RAFFI K. HOVANNISIAN URGES TURKEY NOT TO BE AFRAID OF ASSUMING RESPONSIBILITY FOR GENOCIDE OF ARMENIANS
ArmInfo
2009-04-06 14:44:00
ArmInfo. In his item 'Nothing Personal: Turkey's Top Ten' Raffi
K. Hovannisian, representative of the parliamentary opposition party
Heritage, the former foreign minister of Armenia, urges Turkey not
to be afraid of assuming responsibility for Genocide of Armenians.

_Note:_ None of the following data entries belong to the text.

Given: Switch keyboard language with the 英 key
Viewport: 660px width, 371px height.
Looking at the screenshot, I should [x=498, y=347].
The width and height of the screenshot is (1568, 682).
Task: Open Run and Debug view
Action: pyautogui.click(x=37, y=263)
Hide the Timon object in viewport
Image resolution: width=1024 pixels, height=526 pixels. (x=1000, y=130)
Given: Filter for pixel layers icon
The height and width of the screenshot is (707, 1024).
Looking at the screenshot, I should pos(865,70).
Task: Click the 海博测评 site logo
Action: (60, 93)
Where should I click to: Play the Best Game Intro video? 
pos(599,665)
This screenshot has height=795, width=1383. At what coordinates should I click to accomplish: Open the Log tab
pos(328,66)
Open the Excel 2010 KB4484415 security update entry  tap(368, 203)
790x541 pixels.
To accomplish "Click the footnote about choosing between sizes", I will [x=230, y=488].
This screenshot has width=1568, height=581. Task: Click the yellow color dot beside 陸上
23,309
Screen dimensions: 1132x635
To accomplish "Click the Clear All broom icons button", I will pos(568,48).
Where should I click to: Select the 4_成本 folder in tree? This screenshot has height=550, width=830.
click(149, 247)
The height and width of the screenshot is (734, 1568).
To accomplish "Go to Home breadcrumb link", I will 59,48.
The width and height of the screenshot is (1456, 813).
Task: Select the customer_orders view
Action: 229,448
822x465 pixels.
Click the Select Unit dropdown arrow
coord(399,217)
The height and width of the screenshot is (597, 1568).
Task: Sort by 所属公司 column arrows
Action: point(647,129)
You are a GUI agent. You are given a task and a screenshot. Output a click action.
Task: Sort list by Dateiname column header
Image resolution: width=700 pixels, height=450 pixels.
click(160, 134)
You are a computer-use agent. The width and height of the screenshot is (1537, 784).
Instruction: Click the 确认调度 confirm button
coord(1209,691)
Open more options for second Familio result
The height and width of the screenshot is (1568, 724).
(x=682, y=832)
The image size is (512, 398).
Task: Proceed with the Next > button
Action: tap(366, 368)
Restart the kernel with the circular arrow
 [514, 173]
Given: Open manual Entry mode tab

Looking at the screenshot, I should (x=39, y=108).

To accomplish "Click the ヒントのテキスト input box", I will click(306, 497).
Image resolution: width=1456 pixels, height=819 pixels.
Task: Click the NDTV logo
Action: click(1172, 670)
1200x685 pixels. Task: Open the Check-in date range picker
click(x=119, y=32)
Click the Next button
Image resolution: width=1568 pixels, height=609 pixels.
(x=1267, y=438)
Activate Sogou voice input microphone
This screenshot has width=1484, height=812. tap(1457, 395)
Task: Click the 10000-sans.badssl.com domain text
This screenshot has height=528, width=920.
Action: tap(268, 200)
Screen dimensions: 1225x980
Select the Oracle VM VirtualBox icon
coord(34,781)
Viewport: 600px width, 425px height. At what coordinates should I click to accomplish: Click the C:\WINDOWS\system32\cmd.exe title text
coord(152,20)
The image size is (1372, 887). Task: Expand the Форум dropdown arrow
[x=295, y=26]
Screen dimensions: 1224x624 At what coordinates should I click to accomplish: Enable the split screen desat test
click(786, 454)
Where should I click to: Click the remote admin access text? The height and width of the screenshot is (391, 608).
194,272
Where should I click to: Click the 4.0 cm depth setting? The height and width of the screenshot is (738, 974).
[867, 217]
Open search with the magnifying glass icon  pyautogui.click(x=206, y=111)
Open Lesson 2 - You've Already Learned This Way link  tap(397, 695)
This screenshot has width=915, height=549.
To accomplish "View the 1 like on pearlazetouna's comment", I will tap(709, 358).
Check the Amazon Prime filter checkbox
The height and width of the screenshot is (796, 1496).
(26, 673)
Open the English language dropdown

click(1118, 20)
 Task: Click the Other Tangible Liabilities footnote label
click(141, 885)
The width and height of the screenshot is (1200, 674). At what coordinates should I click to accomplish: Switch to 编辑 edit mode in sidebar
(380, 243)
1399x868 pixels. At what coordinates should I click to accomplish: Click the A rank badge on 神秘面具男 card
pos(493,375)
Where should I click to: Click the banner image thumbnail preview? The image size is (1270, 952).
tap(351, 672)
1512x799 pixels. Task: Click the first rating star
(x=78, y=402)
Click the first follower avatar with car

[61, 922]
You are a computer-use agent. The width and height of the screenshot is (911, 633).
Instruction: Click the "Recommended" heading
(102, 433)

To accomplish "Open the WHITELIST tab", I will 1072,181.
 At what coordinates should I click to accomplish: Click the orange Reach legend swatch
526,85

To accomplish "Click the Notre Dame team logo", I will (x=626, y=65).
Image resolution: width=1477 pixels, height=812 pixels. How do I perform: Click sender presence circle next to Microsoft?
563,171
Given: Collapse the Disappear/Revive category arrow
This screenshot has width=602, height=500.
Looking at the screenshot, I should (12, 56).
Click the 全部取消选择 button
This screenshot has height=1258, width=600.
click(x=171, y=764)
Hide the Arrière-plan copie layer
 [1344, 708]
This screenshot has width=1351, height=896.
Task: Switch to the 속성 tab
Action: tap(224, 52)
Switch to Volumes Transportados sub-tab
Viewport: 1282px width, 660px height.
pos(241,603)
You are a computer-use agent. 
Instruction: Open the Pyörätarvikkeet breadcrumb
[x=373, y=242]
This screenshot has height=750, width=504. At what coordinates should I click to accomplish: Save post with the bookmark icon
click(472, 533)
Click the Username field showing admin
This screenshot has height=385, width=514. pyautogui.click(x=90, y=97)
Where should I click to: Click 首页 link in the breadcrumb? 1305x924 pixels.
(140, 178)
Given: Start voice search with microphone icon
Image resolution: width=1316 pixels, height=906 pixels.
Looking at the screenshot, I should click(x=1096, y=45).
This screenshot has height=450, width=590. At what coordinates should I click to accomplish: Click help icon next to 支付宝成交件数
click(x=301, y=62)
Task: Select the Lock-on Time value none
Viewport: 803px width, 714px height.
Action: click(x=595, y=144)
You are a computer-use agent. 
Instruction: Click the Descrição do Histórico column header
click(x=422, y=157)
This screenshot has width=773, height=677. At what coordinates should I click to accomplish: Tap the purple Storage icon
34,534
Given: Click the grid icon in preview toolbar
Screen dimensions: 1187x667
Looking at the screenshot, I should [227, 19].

Thus, R. Hovannisian writes: '...There is so much evidentiary
documentation in the US National Archives, the British Public Record
Office, the Quai d'Orsay, and even the German military archives to
disarm the various instruments of official denial that have been
employed over the years. But this is only the paperwork. The most
damning testimony is not in the killing of more than a million human
souls in a manifest execution of the 20th century's first genocide
or, in the words of the American ambassador reporting at the time,
"race extermination.'
R. Hovannisian highlights that 'worse than genocide, as incredible
as that sounds, is the premeditated deprivation of a people of its
ancestral heartland. And that's precisely what happened. In what
amounted to the Great Armenian Dispossession, a nation living for more
than four millennia upon its historic patrimony-- at times amid its
own sovereign kingdoms and more frequently as a subject of occupying
empires-- was in a matter of months brutally, literally, and completely
eradicated from its land. Unprecedented in human history, this
expropriation of homes and lands, churches and monasteries, schools
and colleges, libraries and hospitals, properties and infrastructures
constitutes to this day a murder, not only of a people, but of a
civilization, a culture, a time-earned way of life. This is where
the debate about calling it genocide or not becomes absurd, trivial,
and tertiary. A homeland was exterminated by the Turkish republic's
predecessor and under the world's watchful eye, and we're negotiating
a word. Even that term is not enough to encompass the magnitude of
the crime'. He also writes: 'What is unfortunately unique about the
Holocaust is not the evil of the Shoah itself, but the demeanor of
postwar Germany to face history and itself, to assume responsibility
for the crimes of the preceding regime, to mourn and to dignify, to
seek forgiveness and make redemption, and to incorporate this ethic
into the public consciousness and the methodology of state. Germany,
now a leader in the democratic world, has only gained and grown from
its demeanor'. He is sure that Turkey's allies can help it along this
way. Whether it's from Washington and its transatlantic partners,
the European Union, the Muslim world or even Moscow, to which Ankara
has most interestingly been warming up of late, the message might
be delivered that, in the third millennium AD, the world will be
governed by a different set of rules, that might will respect right,
that no crime against humanity or its denial will be tolerated.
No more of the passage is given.